"Un ouragan Irma sur les relations entre l'État et les collectivités." Les prévisions météo de François Baroin depuis la mairie LR de Troyes sont catastrophiques. Dans une interview au Figaro lundi, celui qui est aussi président de la puissante Association des maires de France (AMF) critique vertement la politique de l'exécutif actuel, très défavorable selon lui aux élus locaux. Énième preuve qu'entre le gouvernement et les territoires, rien ne va plus.
Avis de tempête. Les avis de tempête se sont accumulés ces derniers jours. Les élus locaux, appelés aux urnes pour les sénatoriales, dimanche dernier, se sont cabrés. La République en marche! a pris un coup sur la tête lors des sénatoriales, voyant son groupe de départ, de 29 sénateurs, diminuer. Puis, jeudi, les régions se sont retirées de la Conférence nationale des territoires lancée le 17 juillet dernier par Emmanuel Macron.
Coups de tonnerre à prévoir toute la semaine. Les collectivités comptent bien passer la vitesse supérieure cette semaine. Alors que le président retourne mardi sur le site de l'usine Whirlpool d'Amiens, il lui faut s'attendre à une mobilisation de tous les acteurs et élus locaux qui, derrière le président des Hauts-de-France, Xavier Bertrand, s'agacent du coup d'arrêt subi par le projet de canal Seine-Nord.

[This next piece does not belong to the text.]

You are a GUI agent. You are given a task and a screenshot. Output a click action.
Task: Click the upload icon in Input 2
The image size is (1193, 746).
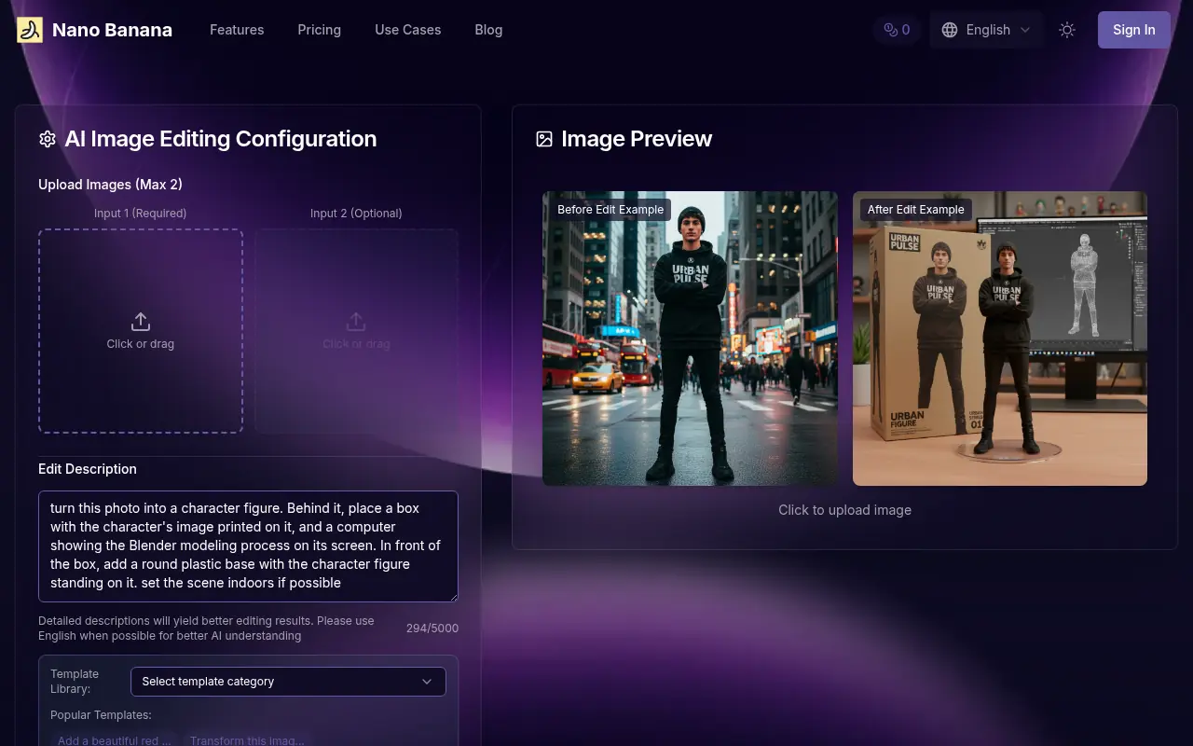pyautogui.click(x=356, y=322)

Mercredi, plusieurs maires de l'Eure, fief du ministre de l'Économie Bruno Le Maire, ont annoncé qu'ils fermeraient les services publics pour protester contre la suppression de la taxe d'habitation de 80% des foyers. Le même jour, à l'hôtel de région de Toulouse, les représentants de l'Occitanie et de la Nouvelle-Aquitaine organisent un grand raout pour rappeler à l'État ses engagements d'investissement pour prolonger la LGV Paris-Bordeaux jusqu'à la ville rose.
Un orage aux causes multiples.Les motifs de la grogne sont donc multiples. Outre ces projets, le canal Seine-Nord et la LGV, qui ont demandé des investissements importants de la part des collectivités et semblent maintenant freinés par l'exécutif, outre la suppression de la taxe d'habitation, mesure connue depuis la campagne présidentielle, les mauvaises nouvelles se sont enchaînées pour les élus locaux. D'abord avec la suppression de 300 millions d'euros de dotations aux collectivités dès 2017, révélée fin juillet par Libération. Puis avec le non-renouvellement soudain de dizaines de milliers de contrats aidés.
" C'est du foutage de gueule permanent de la part de l'exécutif. Les élus locaux n'ont plus confiance. "
"Les élus municipaux ne peuvent plus lever l'impôt hormis la taxe foncière et ne peuvent plus embaucher non plus", résume le député LR Pierre-Henri Dumont. "On leur supprime leur indépendance financière et leur impose en plus des coups de rabot." L'élu du Pas-de-Calais s'interroge également sur d'autres politiques à venir, comme l'augmentation de l'allocation aux adultes handicapées, dont le versement incombe aux départements.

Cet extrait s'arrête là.